On left, Amy Blakemore, “Stump,” 2012, chromogenic print, 12 x 12 inches, 20 5/8 x 20 5/8 inches framed, Edition 1/10. On right, Jillian Conrad, “Anchorite,” 2024, Styrofoam, cement, spray-paint, embossing powder, dust, rosin, 46 1/2 x 49 x 32 1/2 inches. Photo: Francisco Ramos
Katrina Moorhead’s Finisterre (2024), is a proposition for restraint as resistance. This embellished shelf made from walnut is held up by a stack of peat bricks. Dangling down from the right end of the shelf, which unexpectedly angles up, is a kind of pom pom or flogger made out of strips of fire-retardant fabric. Houston, a different kind of “end of the earth” than Finisterre, Spain, is intimately connected to carbon emissions. Moorhead’s work suggests that the renewal ceremonies of pilgrims setting fire to their clothing cannot be scaled up. Indeed, there is very good reason not to burn [our non-renewable resources]. Jillian Conrad’s Anchorite (2024) is hewn from what looks to be a big block of old-school Styrofoam, heavily spackled with cement in selected areas and lightly dusted with bright pigments in others. The result is a “boulder-type” object that brings up the idea of the unbuilt world while never letting me forget it is made of destructive construction materials that are ruining our lives. Its swaggering unsustainability shrugs away any idealization of present-day feminist work, of the fantasy that there is a “kinder sex” poised to save the planet from ecological disaster. The sculpture’s title brings up the idea of a secluded devotee, a figure who Christians relied upon to enact the religion’s ideals. In the context of 5 Women, I relish Anchorite as an object that refuses projection. It is not ideal! It will not be your ideal!

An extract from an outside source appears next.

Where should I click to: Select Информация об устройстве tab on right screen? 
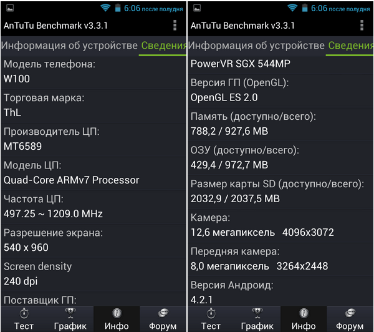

Dana Frankfort, “Not again!,” 2024, oil on canvas over panel, 60 x 72 inches. Photo: Francisco Ramos
Which brings me to Not again! (2024) by Dana Frankfort, a piece well within the artist’s oeuvre of words and phrases lusciously painted, overpainted, and painted again. The phrase “not again!” rings with performative exasperation; perhaps in response to Frankfort’s work being included in another show organized around gender. This is funny, obviously, especially when I consider the loud, “pick me” colors in Frankfort’s palette. Her paintings animate utterances in a very particular way; the artist writing and reading while pushing and pulling paint on a surface is undeniably corporeal. Not again! offers an ironic rallying cry to 5 Women — the show and its title — rooted in bodily presence, careful looking, and a mature understanding of how the world approaches each human and her universe.
Anna Mayer is an artist based in Houston, currently living in Galveston as part of the Galveston Artist Residency.
5 Women is on view at F, in Houston through November 3.